» **TASK TO COMPLETE**:
The lines to copy from the data below are those that hold the string "agent".

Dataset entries
━━━━

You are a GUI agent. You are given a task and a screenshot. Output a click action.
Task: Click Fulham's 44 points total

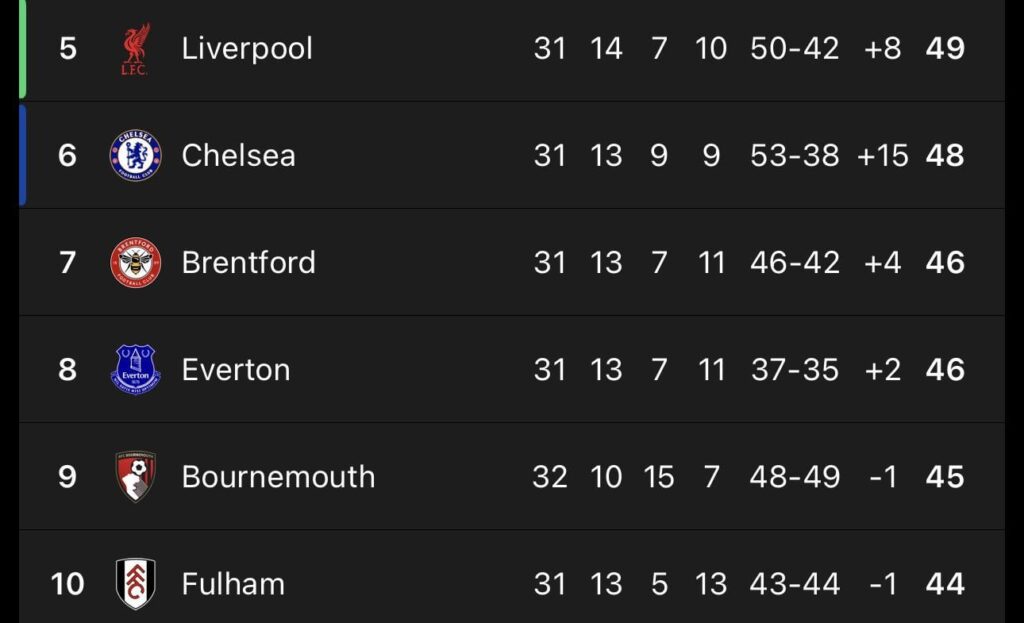point(945,584)
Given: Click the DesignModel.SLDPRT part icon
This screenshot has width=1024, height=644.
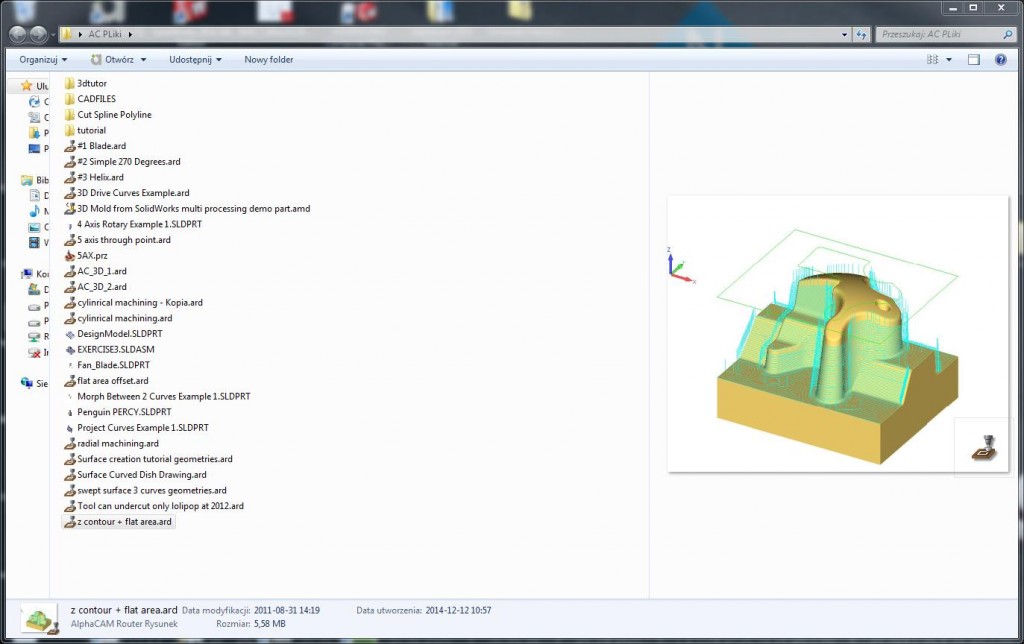Looking at the screenshot, I should coord(69,333).
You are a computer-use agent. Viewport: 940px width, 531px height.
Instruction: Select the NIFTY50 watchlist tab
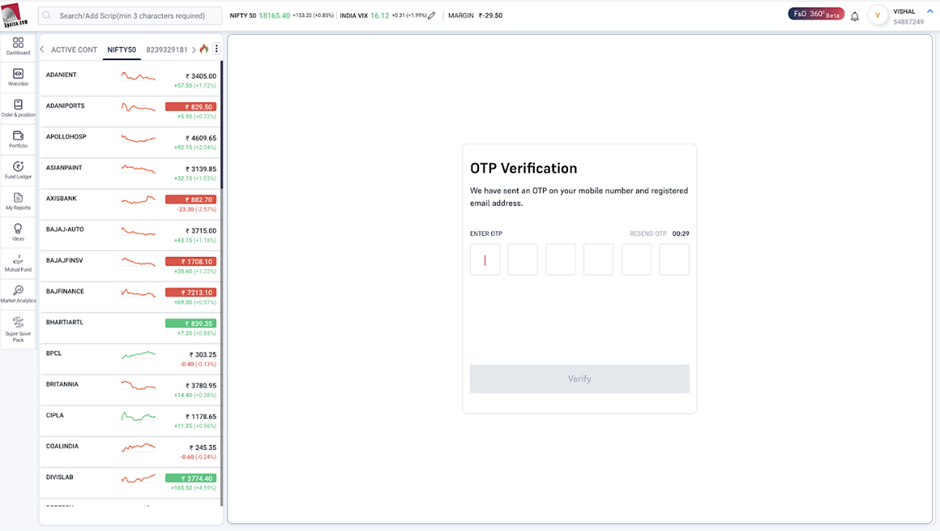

━━━━

» **REPLY TO THE TASK**:
You are a GUI agent. You are given a task and a screenshot. Output a click action.
You are a computer-use agent. Viewport: 940px width, 531px height.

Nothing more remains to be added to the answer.